Collectors/gatherers primarily scavenge stream or lakebed substrates for deposited fine particulate organic matter (FPOM) and dead organisms. They play a role in bioturbation and resuspension of organic matter and include Diptera (e.g. Chironomidae).

=== Filterers ===
Filterers remove suspended FPOM from the water column using a variety of filtering mechanisms. They expend less energy searching for food, rather relying on sufficient current velocity and upstream food supply. Examples include Diptera (e.g. Simuliidae) and Coleoptera (e.g. Elmidae).

=== Predators ===
Predators consume animal tissue and therefore have direct top-down effects on the food web. Some predator species include Odonata and Plecoptera larvae which utilize grasping mouthparts to ambush their prey.

== Bioindicators ==
Aquatic macroinvertebrate communities are strongly influenced by both biotic and abiotic factors in their environment, and act as bioindicators for the overall condition of freshwater ecosystems. Aquatic macroinvertebrates are vulnerable organisms that are susceptible to small changes in their surrounding environment. Species have been classified based on their tolerance to environmental changes, and their assemblages can therefore indicate if an ecosystem is healthy. Some examples of the impacts that cause stressors on macroinvertebrates are water pollution, land alteration, climate change, and flow regulation. These stressors often stack to create even more adverse challenges to macroinvertebrate communities. Stressors can cause a decrease in both biodiversity and overall stream health in freshwater ecosystems.
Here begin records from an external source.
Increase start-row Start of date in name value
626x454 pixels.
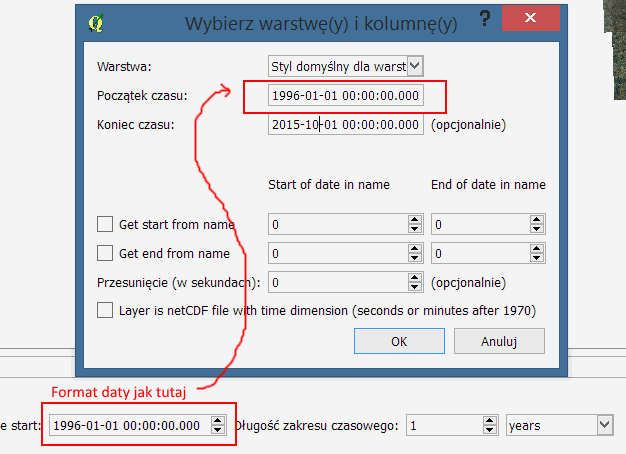415,220
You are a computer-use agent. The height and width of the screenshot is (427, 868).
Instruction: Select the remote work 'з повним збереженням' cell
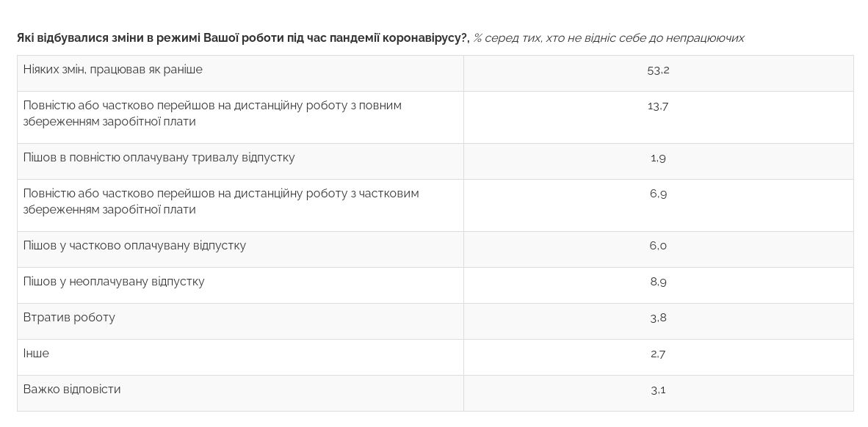pyautogui.click(x=212, y=113)
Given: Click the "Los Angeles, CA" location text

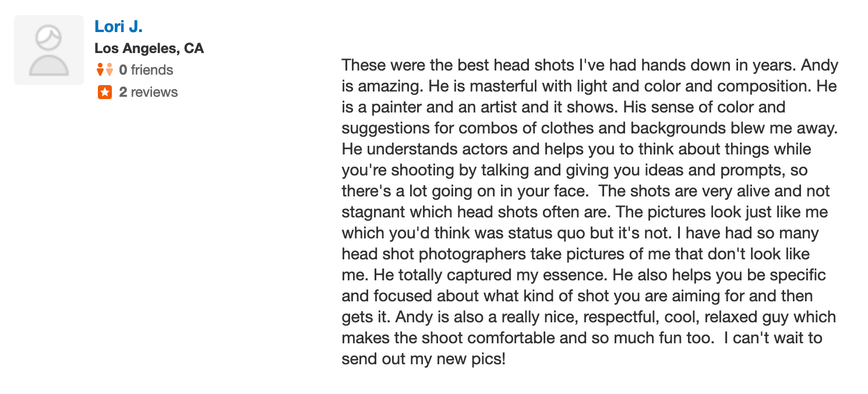Looking at the screenshot, I should pyautogui.click(x=149, y=48).
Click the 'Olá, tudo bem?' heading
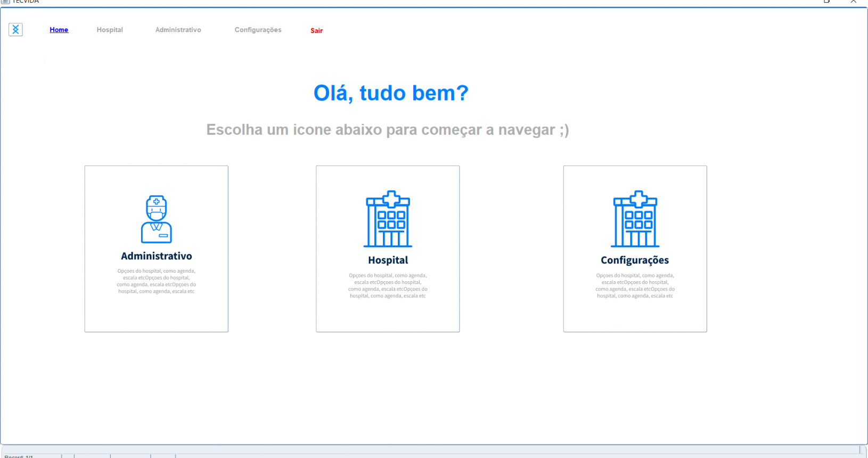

Aquatic macroinvertebrate species can be used directly to observe ecosystem health. Stream health can be evaluated using a biotic index. The orders Ephemeroptera, Plecoptera, and Trichoptera are sensitive to pollutants so they are used to calculate an EPT index to indicate water general quality. Specific effects of pesticides can be indicated with the SPEAR index. E.g. German stream monitoring of pesticide exposure and effects.